ACTIVITIES:
[A] Please copy the trope list below word for word, from "Nosy Neighbor: Fuminori" up to and including "Standard Game Over.".
[B] Using the trope list below, answer these questions:
(i) In the ending where every other major character dies in the Final Battle, which character is left, and what happens to him?
(ii) Where is Fuminori thrown if he accepts Saya's offer?
(iii) When does the player get the option to censor some of the worst parts?

Kill 'Em All: The latter two endings, one in which Saya "blooms" and her spores transform every human on the planet into what she is, and the other ending where every remaining major character except Kouji dies in the Final Battle and even then he is Driven to Suicide.
Love Freak: The only reason why Saya didn't infect the whole world right away was because of all the love stories that she read. That, and the slight problem with her appearanceto humans.
Moral Myopia - Saya, for all of her Complete Monster level activities, is not actually all that inherently and purposely evil, and in fact does not understand most human moral standards, she does not even seem to comprehend any of her actions as malevolent. In fact, it's Fuminori who shows more concrete, straightforward evil, since he knows damn well what he's doing and why it's wrong.
Nosy Neighbor: Fuminori thinks of his neighbors like this.
Not Quite The Right Thing: The game's first branching off point is the option whether or not Fuminori wants Saya to fix the broken part of his brain and go back to seeing, hearing, feeling, and tasting things as he did before. Accepting her offer gets him thrown in a sanitarium for the murders of Oumi & his neighbors as he and Saya say their goodbyes and he spends the rest of his days waiting for her to return as she sets out to find her missing father. Refusing her offer causes Fuminori to leapfrog the Moral Event Horizon into Villain Protagonist territory, by engaging in cannibalism, rape, and murder for the rest of the game. Ironically, while the acceptance ending is objectively the happiest ending with the fewest number of people dying it's almost treated as a Non Standard Game Over.
Pixellation: Par for the course for a Japanese H-game. The player is given the option to censor some of the worst parts via a filter before the game starts.

INFORMATION SUPPLIED:
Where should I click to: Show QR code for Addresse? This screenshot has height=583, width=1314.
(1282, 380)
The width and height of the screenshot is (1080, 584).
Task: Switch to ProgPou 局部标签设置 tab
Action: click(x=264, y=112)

EXPECTED RESPONSES:
[A]
Nosy Neighbor: Fuminori thinks of his neighbors like this.
Not Quite The Right Thing: The game's first branching off point is the option whether or not Fuminori wants Saya to fix the broken part of his brain and go back to seeing, hearing, feeling, and tasting things as he did before. Accepting her offer gets him thrown in a sanitarium for the murders of Oumi & his neighbors as he and Saya say their goodbyes and he spends the rest of his days waiting for her to return as she sets out to find her missing father. Refusing her offer causes Fuminori to leapfrog the Moral Event Horizon into Villain Protagonist territory, by engaging in cannibalism, rape, and murder for the rest of the game. Ironically, while the acceptance ending is objectively the happiest ending with the fewest number of people dying it's almost treated as a Non Standard Game Over.

[B]
(i) Kouji is left, and he is Driven to Suicide.
(ii) A sanitarium.
(iii) Before the game starts.